Recortes meus da leitura do dia: Jorge Luís Borges

“Uma forma de felicidade é a leitura”.

“Um livro não deve exigir esforço; a felicidade não deve exigir esforço.”

“Sim. A poesia é cabalística, entre tantas outras coisas. (…) A poesia é algo tão íntimo que não pode ser definida.”
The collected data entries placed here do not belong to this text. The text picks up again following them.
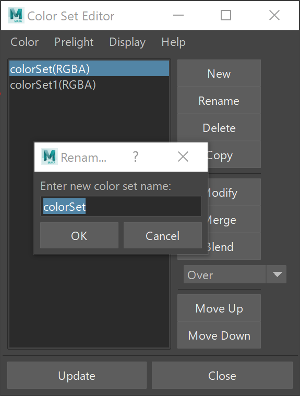Click the Move Down button
The width and height of the screenshot is (300, 396).
click(219, 335)
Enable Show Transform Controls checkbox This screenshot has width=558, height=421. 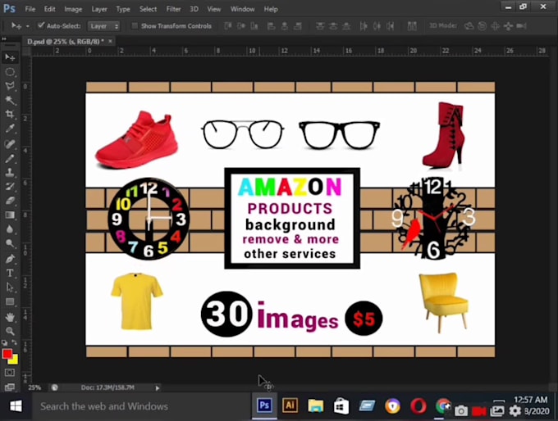135,26
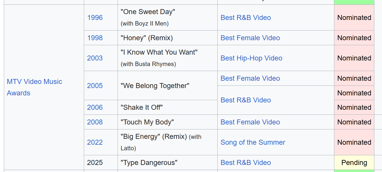Open Best R&B Video link beside Shake It Off
382x172 pixels.
click(246, 100)
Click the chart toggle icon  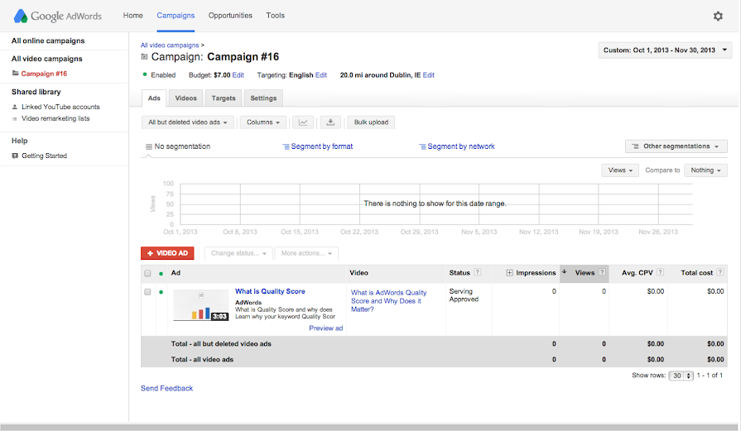tap(304, 122)
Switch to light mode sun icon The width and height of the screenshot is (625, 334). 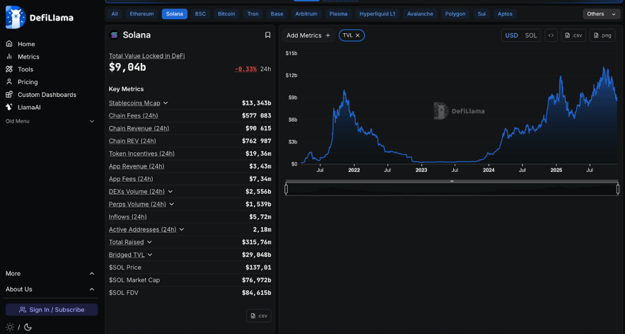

“(…) penso que é melhor sentir-se herdeiro que se sentir dono de algo que se transmite. Não sei se tenho alguma coisa. Mas sei que recebi muito. Talvez eu possa dar o que não tenho: possa dar a sabedoria, a prudência que não tenho, a imaginação que não tenho. De qualquer modo, creio que os escritores somos amanuenses de algo secreto, que se pode chamar, segundo a tradição homérica, de musa; segundo a tradição hebréia, ruach, o  espírito; ou segundo a feia mitologia moderna, inconsciente ou subconsciente; ou, segundo a bela expressão do grande poeta irlandês William Butler Yeats, a Grande Memória.”

 “O importante é a poesia, essa coisa misteriosa que não podemos definir, mas que sentimos e que pode surgir a qualquer momento.  (…)  Tudo é igualmente poético. Tudo é igualmente assombroso e inexplicável.”